• **THE PROBLEM**:
Output the data as it stands. Each line must match exactly.

Records from a data source:

· · · ·

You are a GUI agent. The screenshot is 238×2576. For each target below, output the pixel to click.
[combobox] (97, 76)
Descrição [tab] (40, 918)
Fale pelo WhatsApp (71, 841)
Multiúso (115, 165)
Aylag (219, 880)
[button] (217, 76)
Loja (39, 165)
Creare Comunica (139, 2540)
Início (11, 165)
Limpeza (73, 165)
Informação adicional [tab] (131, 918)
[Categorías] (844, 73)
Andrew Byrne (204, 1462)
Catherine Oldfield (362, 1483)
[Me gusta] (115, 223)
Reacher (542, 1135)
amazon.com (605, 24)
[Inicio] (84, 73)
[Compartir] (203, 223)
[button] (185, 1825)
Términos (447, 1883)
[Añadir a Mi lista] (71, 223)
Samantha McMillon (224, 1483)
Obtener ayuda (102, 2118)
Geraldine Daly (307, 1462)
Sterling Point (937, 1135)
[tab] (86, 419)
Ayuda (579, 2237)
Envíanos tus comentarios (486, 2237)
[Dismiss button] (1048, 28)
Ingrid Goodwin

· · · ·

• **COMPLETED EXERCISE**:
You are a GUI agent. The screenshot is 238×2576. For each target below, output the pixel to click.
[combobox] (97, 76)
Descrição [tab] (40, 918)
Fale pelo WhatsApp (71, 841)
Multiúso (115, 165)
Aylag (219, 880)
[button] (217, 76)
Loja (39, 165)
Creare Comunica (139, 2540)
Início (11, 165)
Limpeza (73, 165)
Informação adicional [tab] (131, 918)
[Categorías] (844, 73)
Andrew Byrne (204, 1462)
Catherine Oldfield (362, 1483)
[Me gusta] (115, 223)
Reacher (542, 1135)
amazon.com (605, 24)
[Inicio] (84, 73)
[Compartir] (203, 223)
[button] (185, 1825)
Términos (447, 1883)
[Añadir a Mi lista] (71, 223)
Samantha McMillon (224, 1483)
Obtener ayuda (102, 2118)
Geraldine Daly (307, 1462)
Sterling Point (937, 1135)
[tab] (86, 419)
Ayuda (579, 2237)
Envíanos tus comentarios (486, 2237)
[Dismiss button] (1048, 28)
Ingrid Goodwin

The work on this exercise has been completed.